People, who fled the military offensive against Pakistani militants in North Waziristan, line up to receive food supply from the army in Bannu, in Pakistan's Khyber-Pakhtunkhwa province, June 25, 2014.
People, who fled the military offensive against Pakistani militants in North Waziristan, line up to receive food supply from the army in Bannu, in Pakistan's Khyber-Pakhtunkhwa province, June 25, 2014.

Pakistan's military claims to have killed more than 330 suspected terrorists in its ongoing counter-militancy air and artillery offensive in the North Waziristan district on the Afghan border. However, the army action that began nearly two weeks ago has forced nearly half-a-million people, mostly women and children, to flee to safety. The humanitarian crisis is likely to grow as Pakistani ground troops are readying to take part in the action.

​A military spokesman says the anti-militancy strikes in the Waziristan region are hitting “all groups of terrorists without any discrimination.” He told reporters Thursday that ground troops will not be involved in the action until all civilians are evacuated from the conflict zone. The spokesman added that special announcements are being made to encourage the population to leave the area as soon as possible.

Meanwhile, thousands of displaced people with their belongings piled high on buses, tractors and donkey carts continue to pour out of North Waziristan. Most are ending up in host communities or renting houses around the nearby town of Bannu. So far only a few hundred have taken shelter in government set-up relief camps.

Lola Castro, head of the World Food Program in Pakistan, says the agency is rapidly scaling up food distribution for the displaced people. She tells VOA her organization, with the help of local authorities and civil society groups, has already provided urgent food rations to more than 4,500 families to meet their needs for the next two weeks.
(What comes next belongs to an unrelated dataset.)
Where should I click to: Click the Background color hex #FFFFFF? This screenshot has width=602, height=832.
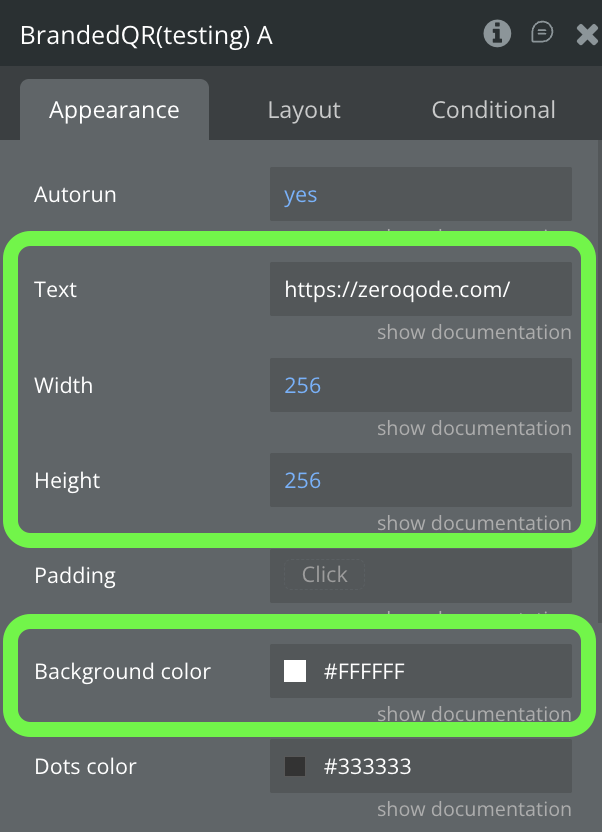pyautogui.click(x=364, y=671)
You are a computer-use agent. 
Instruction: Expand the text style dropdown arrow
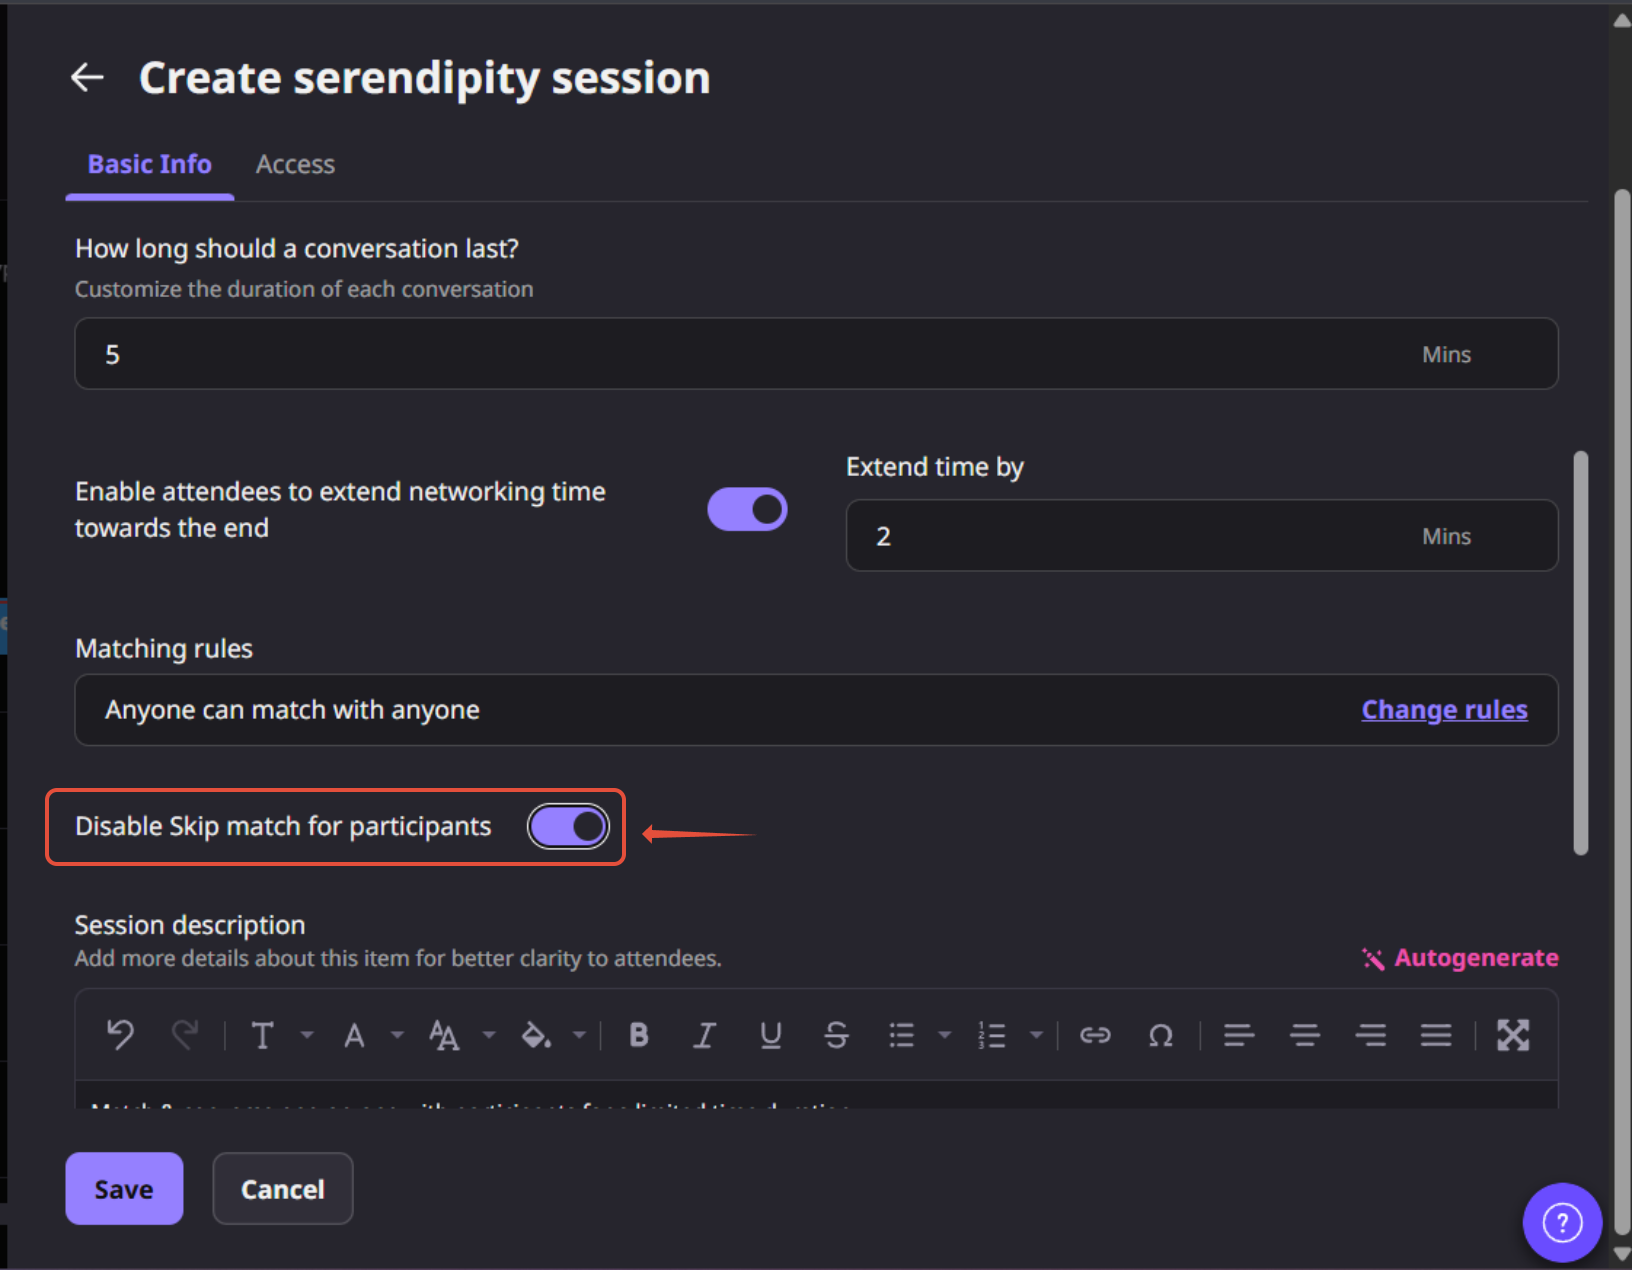click(307, 1035)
“We are talking about 455,000 new people which mostly are women and children in fact and it is important the humanitarian community continues being able to access the areas so that we can all do their job and not to disturb the livelihoods of the people and they can settle well,” she said.
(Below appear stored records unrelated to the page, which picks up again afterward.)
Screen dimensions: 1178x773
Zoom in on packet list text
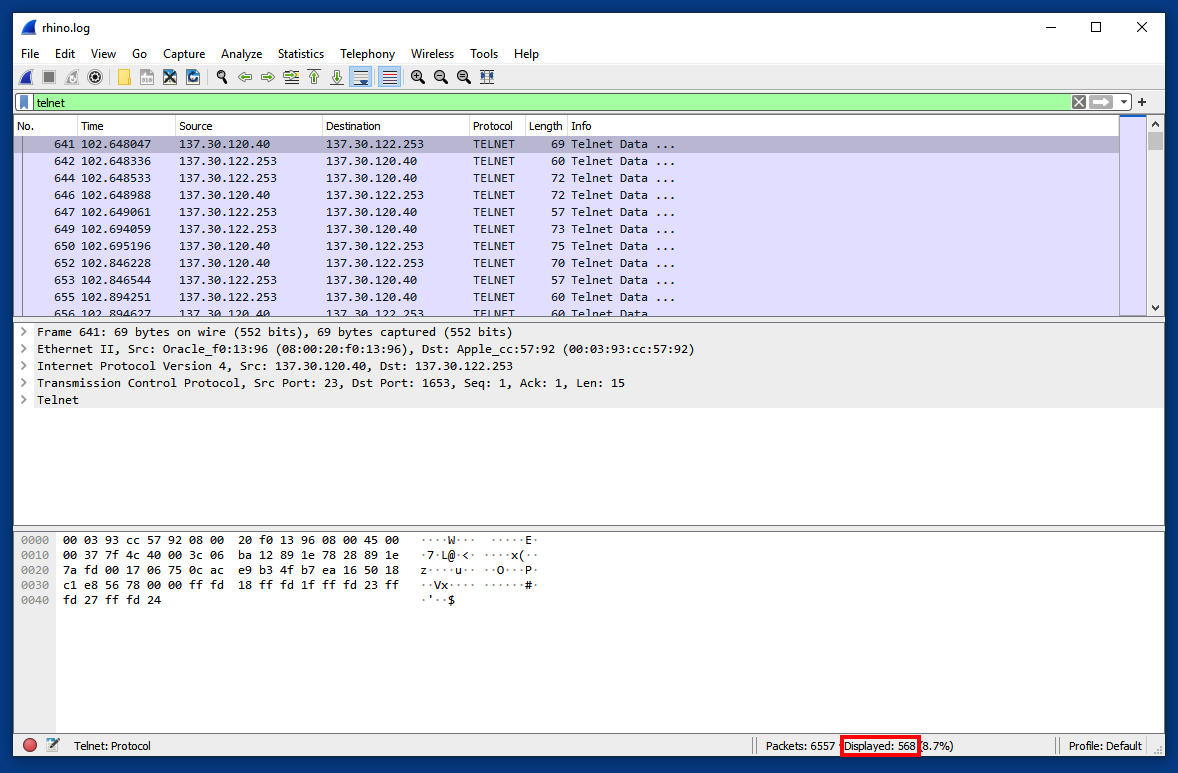click(418, 77)
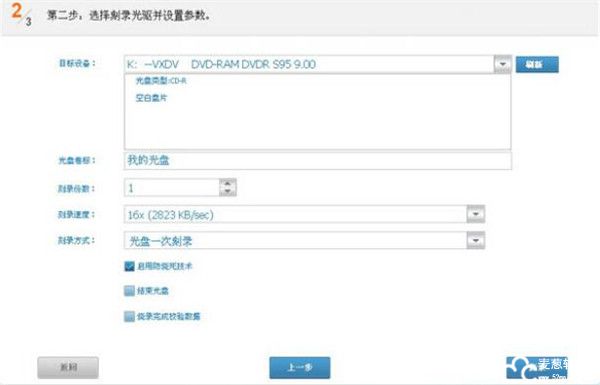Viewport: 600px width, 385px height.
Task: Enable verify data after burning checkbox
Action: tap(129, 316)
The United States on Thursday announced it has contributed an additional $8 million to help Pakistan's government meet the food and nutritional needs of the internally displaced people from the Federally Administered Tribal Areas.

Maryam Bibi’s charity group Khwendo Kor, (which means "Sister's Home" in Pashto) is among the first few organizations that began assisting official relief efforts in Bannu. Bibi says the displaced people, women and children in particular, are facing extremely tough conditions as they move out of Waziristan.

“What I saw, for 40, 50 kilometers, barefooted women and children had come down and they showed me their feet, which were all wounded and swollen. Pregnant women also had to walk all that [distance]," she said. "So, it is really a very, very heartbreaking situation when you look at women and children, elderly and sick.”

Bibi says though authorities are ensuring food and cash are given to the displaced, meeting their long-term needs seems to be a daunting challenge.

“It is a massive humanitarian crisis and I think because the realization is not there, the preparedness is not there and also at the same time you know a strategy is not in place," she said. "So, I think the situation will exacerbate if on emergency basis, on urgent basis, action is not taken.”

The militant-stronghold North Waziristan tribal region is also considered one of the world’s last reservoirs of polio virus. Pakistani authorities, with the help of the World Health Organization, are taking advantage of the civilian exodus to immunize tens of thousands of children and adults against the crippling disease to try to prevent it from spreading throughout Pakistan.

Federal Minister Abdul Qadir Baloch, who is supervising the relief operations, says, “We have made sure that every individual coming out of that place is given the polio drops and we will follow it up wherever they are and they will be given the next dose.”

The militants have not allowed authorities to conduct polio vaccination campaigns in the tribal area, leading to outbreaks of the virus. Out of more than 80 cases in Pakistan this year, 53 were recorded in North Waziristan.